A- IMPORTANCE DU PROCÈS VERBAL DE DIFFICULTÉ
Si la phase amiable s'est déroulée devant notaire celui-ci aura pris la peine de délivrer à l'époux soit un procès verbal de carence
justifiant de l'échec de la convocation de l'autre époux, soit un procès verbal de difficulté faisant état du désaccord persistant entre les
parties sur le partage et qui a empêché de signer ledit acte de partage.
Si le notaire a été judiciairement désigné, il transmettra au Tribunal un procès verbal de difficulté qui a pour effet de saisir le
Tribunal afin qu'il soit statué sur les droits patrimoniaux des parties.
B- CONTRÔLE PERMANENT DU TRIBUNAL JUSQU'AU PARTAGE
Le Tribunal pourra statuer sur les contestations et renverra devant notaire pour l'établissement de l'état liquidatif. Un nouveau retour
devant le juge reste possible en cas de contestation persistante, ce dernier pouvant à terme statuer sur une vente aux enchères
(licitation) si le partage s'avère impossible.

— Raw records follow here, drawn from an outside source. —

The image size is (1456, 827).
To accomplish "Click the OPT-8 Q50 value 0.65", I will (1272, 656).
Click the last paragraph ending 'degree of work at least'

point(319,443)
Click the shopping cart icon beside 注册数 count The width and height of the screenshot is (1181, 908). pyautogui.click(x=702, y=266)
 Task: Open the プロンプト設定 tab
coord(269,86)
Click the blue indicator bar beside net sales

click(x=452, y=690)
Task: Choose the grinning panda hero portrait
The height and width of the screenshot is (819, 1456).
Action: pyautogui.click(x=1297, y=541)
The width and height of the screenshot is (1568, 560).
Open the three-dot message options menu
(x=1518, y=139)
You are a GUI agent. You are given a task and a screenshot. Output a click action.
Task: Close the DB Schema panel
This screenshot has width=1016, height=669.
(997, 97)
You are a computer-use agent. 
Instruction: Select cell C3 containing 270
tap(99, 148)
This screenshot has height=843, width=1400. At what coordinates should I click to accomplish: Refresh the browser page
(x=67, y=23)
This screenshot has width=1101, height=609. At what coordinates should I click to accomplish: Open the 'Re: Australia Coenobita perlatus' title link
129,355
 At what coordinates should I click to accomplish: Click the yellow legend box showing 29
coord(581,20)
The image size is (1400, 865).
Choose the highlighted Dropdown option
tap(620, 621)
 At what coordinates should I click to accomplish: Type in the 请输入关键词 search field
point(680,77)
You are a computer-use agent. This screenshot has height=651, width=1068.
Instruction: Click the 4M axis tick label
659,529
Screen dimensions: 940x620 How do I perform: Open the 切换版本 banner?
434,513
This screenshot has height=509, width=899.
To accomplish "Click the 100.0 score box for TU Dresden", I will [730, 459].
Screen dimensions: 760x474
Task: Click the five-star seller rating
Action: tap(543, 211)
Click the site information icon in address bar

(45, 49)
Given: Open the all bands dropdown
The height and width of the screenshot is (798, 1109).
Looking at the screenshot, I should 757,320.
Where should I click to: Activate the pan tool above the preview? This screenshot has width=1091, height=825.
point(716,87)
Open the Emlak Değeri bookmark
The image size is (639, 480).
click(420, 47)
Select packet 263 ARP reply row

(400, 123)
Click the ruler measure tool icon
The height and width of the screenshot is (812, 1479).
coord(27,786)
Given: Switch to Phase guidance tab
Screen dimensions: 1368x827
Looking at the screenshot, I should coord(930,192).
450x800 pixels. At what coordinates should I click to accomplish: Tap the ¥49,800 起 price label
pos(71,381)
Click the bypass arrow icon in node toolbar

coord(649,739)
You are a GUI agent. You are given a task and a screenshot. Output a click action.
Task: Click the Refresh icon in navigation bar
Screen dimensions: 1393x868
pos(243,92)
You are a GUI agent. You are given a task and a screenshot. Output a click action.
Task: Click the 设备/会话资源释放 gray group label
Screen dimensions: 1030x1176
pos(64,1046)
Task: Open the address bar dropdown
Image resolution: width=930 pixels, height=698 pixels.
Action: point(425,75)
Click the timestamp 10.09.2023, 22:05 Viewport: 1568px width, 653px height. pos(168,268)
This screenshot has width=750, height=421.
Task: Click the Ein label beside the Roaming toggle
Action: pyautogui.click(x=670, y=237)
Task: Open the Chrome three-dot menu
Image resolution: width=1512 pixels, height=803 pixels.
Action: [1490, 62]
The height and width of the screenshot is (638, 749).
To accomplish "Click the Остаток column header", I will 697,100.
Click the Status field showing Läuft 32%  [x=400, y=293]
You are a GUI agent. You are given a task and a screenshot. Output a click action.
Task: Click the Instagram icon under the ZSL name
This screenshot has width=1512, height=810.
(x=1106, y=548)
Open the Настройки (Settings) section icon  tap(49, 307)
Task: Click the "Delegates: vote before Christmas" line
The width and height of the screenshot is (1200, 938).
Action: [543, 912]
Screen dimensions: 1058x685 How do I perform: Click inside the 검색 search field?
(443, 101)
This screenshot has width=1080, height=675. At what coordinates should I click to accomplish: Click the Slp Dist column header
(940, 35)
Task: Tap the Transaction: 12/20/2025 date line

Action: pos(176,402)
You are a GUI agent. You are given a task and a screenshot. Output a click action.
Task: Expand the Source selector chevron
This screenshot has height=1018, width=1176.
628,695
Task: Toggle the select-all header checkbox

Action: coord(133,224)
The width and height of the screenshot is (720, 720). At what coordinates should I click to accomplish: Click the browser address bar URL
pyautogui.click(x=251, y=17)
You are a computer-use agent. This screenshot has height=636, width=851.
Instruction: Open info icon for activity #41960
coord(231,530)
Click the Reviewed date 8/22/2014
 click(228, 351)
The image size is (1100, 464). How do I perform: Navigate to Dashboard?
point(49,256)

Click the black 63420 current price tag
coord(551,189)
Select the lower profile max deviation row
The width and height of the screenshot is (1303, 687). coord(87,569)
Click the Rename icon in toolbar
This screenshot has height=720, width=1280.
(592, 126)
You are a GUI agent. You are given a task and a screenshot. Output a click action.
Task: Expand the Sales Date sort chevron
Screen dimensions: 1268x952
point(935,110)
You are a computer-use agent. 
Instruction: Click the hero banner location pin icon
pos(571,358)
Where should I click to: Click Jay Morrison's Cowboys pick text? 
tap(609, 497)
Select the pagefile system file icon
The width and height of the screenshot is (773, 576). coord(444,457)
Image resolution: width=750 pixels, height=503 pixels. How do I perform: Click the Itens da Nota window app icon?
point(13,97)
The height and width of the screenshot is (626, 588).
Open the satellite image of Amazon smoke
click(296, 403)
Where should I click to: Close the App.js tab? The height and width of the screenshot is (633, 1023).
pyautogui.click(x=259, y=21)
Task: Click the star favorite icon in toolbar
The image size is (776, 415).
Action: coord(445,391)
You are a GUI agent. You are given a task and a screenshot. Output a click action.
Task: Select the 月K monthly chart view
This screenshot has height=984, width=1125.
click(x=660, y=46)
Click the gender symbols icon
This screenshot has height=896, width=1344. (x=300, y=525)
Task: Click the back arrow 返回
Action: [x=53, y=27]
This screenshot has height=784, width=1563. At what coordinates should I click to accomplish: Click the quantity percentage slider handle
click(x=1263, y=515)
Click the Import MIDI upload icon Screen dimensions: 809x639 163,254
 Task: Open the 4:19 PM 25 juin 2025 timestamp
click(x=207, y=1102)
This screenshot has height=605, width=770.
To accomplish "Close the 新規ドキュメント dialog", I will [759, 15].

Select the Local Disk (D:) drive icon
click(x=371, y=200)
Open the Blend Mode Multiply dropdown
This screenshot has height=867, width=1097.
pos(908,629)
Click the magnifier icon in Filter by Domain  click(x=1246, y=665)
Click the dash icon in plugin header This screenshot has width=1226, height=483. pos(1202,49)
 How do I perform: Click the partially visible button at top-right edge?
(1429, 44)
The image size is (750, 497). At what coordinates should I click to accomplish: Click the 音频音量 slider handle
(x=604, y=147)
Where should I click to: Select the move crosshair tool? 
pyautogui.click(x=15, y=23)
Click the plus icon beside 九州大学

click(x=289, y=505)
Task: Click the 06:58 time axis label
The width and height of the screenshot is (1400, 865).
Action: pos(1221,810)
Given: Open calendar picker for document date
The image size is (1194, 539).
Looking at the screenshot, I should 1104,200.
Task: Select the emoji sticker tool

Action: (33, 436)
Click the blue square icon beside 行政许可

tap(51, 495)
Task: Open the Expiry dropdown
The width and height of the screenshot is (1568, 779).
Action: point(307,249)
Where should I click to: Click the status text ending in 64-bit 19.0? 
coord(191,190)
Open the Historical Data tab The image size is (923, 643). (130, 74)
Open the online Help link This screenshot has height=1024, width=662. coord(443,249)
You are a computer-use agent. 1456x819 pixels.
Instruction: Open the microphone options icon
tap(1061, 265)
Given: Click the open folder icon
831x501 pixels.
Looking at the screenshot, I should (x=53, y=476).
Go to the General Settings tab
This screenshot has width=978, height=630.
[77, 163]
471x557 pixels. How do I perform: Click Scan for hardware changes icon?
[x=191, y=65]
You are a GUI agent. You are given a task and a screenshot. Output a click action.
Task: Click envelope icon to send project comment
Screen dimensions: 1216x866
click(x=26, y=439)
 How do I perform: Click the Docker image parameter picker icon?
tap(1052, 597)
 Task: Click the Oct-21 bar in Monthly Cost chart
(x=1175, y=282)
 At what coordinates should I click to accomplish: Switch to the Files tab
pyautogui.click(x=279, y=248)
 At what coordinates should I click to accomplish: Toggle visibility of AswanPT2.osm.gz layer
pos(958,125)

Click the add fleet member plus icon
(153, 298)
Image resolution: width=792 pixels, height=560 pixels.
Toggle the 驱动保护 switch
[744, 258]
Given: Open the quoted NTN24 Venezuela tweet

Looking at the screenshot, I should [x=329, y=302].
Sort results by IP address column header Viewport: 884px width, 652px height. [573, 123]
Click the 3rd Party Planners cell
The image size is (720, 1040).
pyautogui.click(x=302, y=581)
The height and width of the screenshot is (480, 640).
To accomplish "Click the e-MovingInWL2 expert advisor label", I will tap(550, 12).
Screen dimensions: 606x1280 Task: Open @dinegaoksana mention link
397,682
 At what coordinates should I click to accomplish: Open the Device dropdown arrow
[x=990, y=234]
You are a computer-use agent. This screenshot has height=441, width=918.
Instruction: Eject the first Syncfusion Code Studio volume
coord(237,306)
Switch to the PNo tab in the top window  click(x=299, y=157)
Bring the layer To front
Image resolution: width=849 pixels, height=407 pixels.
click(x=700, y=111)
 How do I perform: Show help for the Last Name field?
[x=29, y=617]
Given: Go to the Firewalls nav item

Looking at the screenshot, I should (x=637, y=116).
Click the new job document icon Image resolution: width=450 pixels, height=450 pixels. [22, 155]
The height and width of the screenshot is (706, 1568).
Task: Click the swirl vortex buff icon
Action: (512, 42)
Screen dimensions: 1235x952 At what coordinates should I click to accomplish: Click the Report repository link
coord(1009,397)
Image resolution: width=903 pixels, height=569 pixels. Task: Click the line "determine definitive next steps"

En conclusion, la liquidation du régime matrimonial peut s'avérer longue et complexe.
Elle est un droit pour l'époux qui en fait la demande sachant que le maintien dans l'indivision est souvent une source de préjudice.
Vous assistant auprès de votre notaire à chaque étape, votre avocat demeure votre meilleur allié.